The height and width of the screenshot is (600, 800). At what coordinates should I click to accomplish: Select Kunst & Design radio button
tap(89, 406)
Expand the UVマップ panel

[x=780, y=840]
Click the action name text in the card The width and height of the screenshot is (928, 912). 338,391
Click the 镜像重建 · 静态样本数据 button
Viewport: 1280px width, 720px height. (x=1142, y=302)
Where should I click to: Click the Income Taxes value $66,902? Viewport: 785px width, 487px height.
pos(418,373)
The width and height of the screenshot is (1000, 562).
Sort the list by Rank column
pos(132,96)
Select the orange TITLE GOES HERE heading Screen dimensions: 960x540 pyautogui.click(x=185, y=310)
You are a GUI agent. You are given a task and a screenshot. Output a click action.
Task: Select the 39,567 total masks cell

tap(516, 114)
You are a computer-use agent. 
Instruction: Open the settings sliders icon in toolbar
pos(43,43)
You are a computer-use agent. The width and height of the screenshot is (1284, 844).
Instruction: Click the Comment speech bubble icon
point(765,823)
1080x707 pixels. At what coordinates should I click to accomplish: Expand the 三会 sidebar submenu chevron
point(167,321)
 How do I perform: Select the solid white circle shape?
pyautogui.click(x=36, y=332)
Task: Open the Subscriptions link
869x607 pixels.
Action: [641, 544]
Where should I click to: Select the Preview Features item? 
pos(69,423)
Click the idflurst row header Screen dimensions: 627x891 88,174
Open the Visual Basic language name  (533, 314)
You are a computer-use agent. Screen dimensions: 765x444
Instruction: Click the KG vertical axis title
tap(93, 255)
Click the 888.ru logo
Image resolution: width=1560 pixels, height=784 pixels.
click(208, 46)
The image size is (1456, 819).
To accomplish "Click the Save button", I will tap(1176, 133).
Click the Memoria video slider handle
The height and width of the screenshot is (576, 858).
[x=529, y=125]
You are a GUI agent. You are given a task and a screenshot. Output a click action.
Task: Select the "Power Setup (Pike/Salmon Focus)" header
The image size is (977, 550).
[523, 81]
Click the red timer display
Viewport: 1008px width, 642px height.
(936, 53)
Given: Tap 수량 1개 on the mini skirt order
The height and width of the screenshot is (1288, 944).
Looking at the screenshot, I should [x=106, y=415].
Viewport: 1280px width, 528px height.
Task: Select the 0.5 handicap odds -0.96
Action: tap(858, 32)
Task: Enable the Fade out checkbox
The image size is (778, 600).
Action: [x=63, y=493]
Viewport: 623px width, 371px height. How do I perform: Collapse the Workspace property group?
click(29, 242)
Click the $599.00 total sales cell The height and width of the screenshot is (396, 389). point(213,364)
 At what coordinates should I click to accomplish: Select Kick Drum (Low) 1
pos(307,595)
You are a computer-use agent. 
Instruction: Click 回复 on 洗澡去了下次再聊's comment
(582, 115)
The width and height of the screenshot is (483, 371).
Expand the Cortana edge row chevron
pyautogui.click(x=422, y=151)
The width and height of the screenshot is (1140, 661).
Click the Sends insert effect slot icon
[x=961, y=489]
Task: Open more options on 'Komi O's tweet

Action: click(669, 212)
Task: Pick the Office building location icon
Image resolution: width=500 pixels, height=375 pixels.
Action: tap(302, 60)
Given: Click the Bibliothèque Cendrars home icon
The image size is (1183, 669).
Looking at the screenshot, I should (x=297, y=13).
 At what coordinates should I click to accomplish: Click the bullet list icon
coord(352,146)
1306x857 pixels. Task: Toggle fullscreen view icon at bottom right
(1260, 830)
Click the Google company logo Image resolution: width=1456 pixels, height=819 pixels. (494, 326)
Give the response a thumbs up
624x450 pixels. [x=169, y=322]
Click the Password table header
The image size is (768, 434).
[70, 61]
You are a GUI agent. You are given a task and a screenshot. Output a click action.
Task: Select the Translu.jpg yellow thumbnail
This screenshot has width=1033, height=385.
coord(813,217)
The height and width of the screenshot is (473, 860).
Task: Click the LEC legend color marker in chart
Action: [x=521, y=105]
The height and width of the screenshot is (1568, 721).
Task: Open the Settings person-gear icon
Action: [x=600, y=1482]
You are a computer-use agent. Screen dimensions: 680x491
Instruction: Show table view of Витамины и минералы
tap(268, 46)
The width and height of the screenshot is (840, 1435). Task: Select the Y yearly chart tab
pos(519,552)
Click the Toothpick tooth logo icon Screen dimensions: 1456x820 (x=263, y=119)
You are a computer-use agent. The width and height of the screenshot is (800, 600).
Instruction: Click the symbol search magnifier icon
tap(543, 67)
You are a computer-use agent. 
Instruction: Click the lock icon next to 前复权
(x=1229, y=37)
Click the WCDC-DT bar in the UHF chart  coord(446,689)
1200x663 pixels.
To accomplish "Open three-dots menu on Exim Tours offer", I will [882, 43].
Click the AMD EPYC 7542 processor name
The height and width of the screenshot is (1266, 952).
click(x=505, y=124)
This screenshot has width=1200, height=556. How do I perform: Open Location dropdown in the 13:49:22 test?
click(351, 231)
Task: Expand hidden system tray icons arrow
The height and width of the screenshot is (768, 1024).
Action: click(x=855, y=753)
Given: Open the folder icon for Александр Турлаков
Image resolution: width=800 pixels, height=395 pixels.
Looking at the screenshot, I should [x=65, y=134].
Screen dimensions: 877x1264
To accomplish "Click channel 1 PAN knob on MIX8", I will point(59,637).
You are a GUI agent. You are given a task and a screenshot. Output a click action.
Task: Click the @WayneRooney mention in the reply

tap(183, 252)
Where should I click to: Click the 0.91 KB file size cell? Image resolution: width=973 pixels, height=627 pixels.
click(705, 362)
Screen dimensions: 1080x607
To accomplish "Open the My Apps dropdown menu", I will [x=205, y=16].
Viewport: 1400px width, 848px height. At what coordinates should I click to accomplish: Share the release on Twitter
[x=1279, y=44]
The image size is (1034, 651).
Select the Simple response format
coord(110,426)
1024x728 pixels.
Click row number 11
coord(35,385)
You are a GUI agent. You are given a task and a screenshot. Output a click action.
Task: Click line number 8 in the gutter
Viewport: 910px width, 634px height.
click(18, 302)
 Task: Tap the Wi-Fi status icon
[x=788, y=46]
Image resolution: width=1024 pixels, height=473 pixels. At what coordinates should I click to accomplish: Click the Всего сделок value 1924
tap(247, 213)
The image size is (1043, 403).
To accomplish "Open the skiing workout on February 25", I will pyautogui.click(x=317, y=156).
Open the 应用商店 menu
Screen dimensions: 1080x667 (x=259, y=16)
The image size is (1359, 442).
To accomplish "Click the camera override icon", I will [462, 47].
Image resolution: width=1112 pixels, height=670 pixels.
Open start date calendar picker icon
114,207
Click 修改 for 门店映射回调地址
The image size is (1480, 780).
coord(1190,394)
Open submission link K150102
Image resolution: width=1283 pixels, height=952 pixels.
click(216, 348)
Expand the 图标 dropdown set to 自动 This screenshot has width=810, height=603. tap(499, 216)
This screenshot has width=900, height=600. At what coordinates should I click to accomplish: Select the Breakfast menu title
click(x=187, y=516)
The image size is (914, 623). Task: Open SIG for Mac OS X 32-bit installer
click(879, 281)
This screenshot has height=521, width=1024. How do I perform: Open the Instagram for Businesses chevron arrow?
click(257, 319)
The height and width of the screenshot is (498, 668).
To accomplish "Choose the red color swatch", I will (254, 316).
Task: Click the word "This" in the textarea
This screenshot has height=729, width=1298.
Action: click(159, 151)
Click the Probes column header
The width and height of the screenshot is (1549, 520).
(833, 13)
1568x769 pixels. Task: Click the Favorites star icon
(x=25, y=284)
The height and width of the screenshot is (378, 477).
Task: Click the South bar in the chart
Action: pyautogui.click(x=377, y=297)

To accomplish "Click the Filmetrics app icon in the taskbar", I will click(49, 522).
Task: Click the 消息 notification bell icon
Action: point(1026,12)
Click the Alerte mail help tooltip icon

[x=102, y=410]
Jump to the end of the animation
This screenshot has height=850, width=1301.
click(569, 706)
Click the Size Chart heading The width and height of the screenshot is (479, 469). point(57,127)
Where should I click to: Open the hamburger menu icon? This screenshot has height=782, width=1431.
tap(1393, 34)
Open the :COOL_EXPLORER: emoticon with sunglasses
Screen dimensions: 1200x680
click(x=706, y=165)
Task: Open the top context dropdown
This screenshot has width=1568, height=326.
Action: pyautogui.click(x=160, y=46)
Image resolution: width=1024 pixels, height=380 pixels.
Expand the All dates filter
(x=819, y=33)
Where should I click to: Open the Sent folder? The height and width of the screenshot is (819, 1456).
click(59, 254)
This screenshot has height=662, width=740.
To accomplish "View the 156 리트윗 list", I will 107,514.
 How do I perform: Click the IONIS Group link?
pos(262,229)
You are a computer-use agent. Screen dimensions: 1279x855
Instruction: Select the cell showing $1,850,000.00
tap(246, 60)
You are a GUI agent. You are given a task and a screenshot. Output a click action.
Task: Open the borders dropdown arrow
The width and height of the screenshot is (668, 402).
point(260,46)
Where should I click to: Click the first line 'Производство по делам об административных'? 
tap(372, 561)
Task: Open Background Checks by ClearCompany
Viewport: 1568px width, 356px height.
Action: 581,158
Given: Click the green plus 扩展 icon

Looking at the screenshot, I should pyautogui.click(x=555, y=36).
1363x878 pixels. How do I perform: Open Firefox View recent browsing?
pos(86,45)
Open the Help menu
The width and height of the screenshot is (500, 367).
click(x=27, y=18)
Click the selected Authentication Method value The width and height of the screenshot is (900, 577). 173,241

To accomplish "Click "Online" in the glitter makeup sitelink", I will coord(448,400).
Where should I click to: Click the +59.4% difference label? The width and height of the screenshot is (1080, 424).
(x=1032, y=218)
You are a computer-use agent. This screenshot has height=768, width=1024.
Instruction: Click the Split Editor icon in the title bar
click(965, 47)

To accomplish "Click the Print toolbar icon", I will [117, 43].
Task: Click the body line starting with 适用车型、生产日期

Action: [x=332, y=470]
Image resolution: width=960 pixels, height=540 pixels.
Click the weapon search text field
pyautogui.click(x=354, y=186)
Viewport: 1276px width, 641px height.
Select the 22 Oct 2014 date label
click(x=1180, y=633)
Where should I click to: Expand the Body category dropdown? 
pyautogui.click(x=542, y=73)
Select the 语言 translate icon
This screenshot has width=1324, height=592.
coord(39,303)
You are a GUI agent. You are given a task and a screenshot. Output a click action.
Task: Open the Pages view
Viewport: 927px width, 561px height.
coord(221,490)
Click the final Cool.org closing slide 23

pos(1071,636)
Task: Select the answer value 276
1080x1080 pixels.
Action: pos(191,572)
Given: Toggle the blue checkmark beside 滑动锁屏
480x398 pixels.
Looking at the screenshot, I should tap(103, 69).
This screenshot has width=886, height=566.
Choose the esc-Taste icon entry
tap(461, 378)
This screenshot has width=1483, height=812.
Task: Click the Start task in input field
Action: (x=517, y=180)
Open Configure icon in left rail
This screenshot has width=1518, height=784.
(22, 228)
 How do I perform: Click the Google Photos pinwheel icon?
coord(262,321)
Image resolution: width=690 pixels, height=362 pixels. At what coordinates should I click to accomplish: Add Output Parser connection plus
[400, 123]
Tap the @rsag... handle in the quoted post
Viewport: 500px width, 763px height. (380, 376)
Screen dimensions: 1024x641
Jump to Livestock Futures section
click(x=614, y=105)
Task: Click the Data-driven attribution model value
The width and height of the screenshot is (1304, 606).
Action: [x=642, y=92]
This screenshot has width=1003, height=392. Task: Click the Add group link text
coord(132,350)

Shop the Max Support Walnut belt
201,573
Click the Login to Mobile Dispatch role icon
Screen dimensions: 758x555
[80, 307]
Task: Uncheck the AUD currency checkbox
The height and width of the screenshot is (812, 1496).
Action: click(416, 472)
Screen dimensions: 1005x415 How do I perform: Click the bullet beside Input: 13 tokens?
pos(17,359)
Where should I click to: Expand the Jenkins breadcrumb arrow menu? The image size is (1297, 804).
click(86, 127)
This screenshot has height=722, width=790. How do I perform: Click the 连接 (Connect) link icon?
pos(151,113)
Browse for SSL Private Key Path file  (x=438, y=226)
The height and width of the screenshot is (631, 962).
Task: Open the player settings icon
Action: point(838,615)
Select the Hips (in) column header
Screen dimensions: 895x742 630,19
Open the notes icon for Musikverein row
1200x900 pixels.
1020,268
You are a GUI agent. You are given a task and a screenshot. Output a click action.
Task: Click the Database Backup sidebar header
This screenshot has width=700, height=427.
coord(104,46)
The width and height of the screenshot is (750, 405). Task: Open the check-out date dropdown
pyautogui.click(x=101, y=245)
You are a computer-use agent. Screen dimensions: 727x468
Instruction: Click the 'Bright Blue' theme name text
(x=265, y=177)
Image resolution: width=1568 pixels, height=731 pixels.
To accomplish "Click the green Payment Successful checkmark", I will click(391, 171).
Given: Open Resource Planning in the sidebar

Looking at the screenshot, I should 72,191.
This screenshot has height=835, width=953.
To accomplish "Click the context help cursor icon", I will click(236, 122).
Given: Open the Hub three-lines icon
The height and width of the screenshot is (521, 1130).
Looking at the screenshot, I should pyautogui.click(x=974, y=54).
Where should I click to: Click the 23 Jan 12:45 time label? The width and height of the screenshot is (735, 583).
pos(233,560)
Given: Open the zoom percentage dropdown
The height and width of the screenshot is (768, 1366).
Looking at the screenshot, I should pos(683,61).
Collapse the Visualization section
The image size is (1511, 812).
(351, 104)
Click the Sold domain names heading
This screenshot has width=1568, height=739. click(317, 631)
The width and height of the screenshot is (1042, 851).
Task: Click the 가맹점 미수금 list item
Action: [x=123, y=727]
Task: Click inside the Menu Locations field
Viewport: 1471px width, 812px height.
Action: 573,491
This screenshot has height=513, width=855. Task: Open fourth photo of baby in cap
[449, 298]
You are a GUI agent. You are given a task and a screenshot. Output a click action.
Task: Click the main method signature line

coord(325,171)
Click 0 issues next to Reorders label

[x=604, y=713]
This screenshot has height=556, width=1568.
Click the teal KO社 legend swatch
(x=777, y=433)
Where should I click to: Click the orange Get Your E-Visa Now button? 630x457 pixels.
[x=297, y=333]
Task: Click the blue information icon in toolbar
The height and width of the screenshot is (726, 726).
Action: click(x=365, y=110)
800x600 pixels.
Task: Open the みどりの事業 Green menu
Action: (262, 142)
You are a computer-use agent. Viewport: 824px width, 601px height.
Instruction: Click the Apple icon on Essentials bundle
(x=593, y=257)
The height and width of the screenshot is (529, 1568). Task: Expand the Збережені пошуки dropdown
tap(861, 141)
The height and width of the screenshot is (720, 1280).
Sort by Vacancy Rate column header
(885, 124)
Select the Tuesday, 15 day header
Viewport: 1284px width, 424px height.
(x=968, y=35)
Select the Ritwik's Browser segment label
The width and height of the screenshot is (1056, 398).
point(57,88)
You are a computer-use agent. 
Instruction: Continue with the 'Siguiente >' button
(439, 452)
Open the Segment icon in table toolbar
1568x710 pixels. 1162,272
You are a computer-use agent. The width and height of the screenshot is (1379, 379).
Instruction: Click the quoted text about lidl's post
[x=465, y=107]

◇ ◇ ◇ ◇ ◇

The entries above hold the needed span. Transcribe exactly the lines from the one with "The height and width of the screenshot is (1288, 944)." to the one with "Click the $599.00", both included.

The height and width of the screenshot is (1288, 944).
Looking at the screenshot, I should [x=106, y=415].
Viewport: 1280px width, 528px height.
Task: Select the 0.5 handicap odds -0.96
Action: tap(858, 32)
Task: Enable the Fade out checkbox
The image size is (778, 600).
Action: [x=63, y=493]
Viewport: 623px width, 371px height. How do I perform: Collapse the Workspace property group?
click(29, 242)
Click the $599.00 total sales cell The height and width of the screenshot is (396, 389). point(213,364)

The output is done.